The annual Old Fiddlers Convention marked its 86th year in Galax, Virginia, this summer. It was a splendid week where the nation’s finest musicians and dancers gathered to share talents in a spirit of competition, tradition, and celebration.
In a country that prefers to set its sights on innovation and the future, it is special to find a place where our inheritance – our traditions in American music – hold great esteem and surpass, in our appreciation, those activities that millionaires pursue; things like riding a rocket into outer space. Why put effort into something like space flight when you can see the moon in person during a clawhammer banjo competition?
Oblivious to busy grown-ups and driving melodies coming from mandolins, every child in the grandstands solemnly watched as this year’s Sturgeon Moon rippled across an Eastern skyline until it hovered nearby looking as ripe as a September peach. Moonbeams wider than roadways intoxicated crowds so that strangers sat together in song and, in many cases, gathered to share meals. It was better than a family reunion.
The year 1935 saw the very first Old Fiddlers Convention in Galax. The March 21 Grayson-Carroll Gazette announced the event like this:
An Old Fiddlers convention is to be held in Galax high school auditorium on Friday night under the sponsorship of the local Moose lodge and the Parent-Teachers association… The high school auditorium will accommodate 540 persons and a capacity crowd is expected. Therefore, persons desiring to attend, in order to be sure of getting a seat, are urged to purchase their tickets early.
The front page of this 1935 issue also delivers the headline: “Western Dust Storm Rolling Toward East. Traffic by both Land and Air is Paralyzed. Western Kansas Appears to Be Hardest Hit.” The report continues, “Another major dust storm, causing confusion and widespread property damage, rolled eastward tonight across the Midwest plains.” These were America’s Dust Bowl years. Several seasons of drought sent over 3.5 million Americans packing up and fleeing devastated farmland. Places that had once been called home were now uninhabitable.

The Dust Bowl was magnified by years of economic failure; something known as America’s Great Depression. Our nation – still recovering, in many ways, from the Civil War and our history with slavery – convulsed with tragedy; communities were searching for ways to get through hard times. While collective losses howled through our population with scarcity, class disparity, and racial segregation, the 1930s were also years when we were trying to imagine who we could become: would we become something marvelous together or would we descend into further division and suspicion of each other? It was during these years that some communities like Galax took circumstances into their own hands and organized an event that would bring many from the region together for some old-time music and fun.

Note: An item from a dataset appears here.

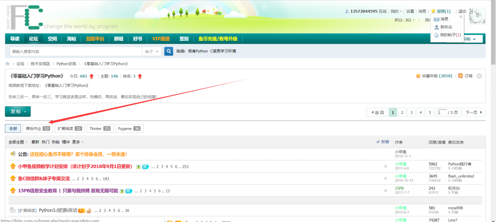Click the orange RSS subscribe icon
The image size is (496, 222).
(x=460, y=76)
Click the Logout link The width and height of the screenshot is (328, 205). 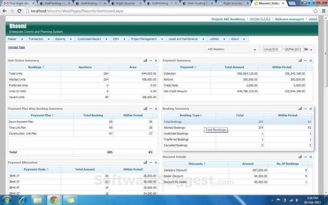[x=313, y=19]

Among the families in Galax who were driven to build this idea of a marvelous America was the Perelman family. Having arrived in the United States from Russia in 1897, Louis and his wife, Ray, had made a home in Galax sometime during the 1910s where they opened a women’s clothing store. In 1935 – the same year as the first-ever Old Fiddlers Competition — the Perelman daughter, Mildred, opened Vogue Beauty Parlor at 112 ½ South Main Street. In June, the senior Perelman was appointed District Deputy Grand Master of the local chapter of Odd Fellows, and later that year, on Christmas Day, Mr. Perelman lead a group of men from the organization to distribute food supplies and gifts to the area’s needy families.
Also during the 1930s, Galax saw its population of surviving Confederate Civil War soldiers fall from three to one; a man by the name of Samuel Jackson, who, at the age of 18, enlisted at Wytheville in April 1864 and was assigned to the Wytheville reserves attached to Preston’s Battalion. In 1935 – the same year as the first Old Fiddlers Competition – the Grayson-Carroll Gazette reports that Jackson attended a Confederate Soldiers Reunion in Staunton on June 24.
Imagining How It Might Have Been
Pipers Gap Road intersects Main Street about a mile south of town. Ellis and Alice Leftwich lived in house number 77. He was a janitor at the public school. I imagine that in 1935 after crowds disperse from the auditorium where the first Old Fiddlers Convention was held, Mr. Leftwich files among rows of seats with his broom.
He ascends stairs to a stage and walks quietly back and forth with a dust mop. He finds things that were dropped by the audience and gathers them into a place where they can be found again. Mrs. Leftwich is helping too. She pushes a wheeled bucket across floors in front of auditorium doors and she mops until it glows in the school’s lamplight. She hears Ellis switching off stage lights; she listens as his footsteps retreat from the stage and up an aisle until he brushes through swinging doors to see her standing there leaning against her mop.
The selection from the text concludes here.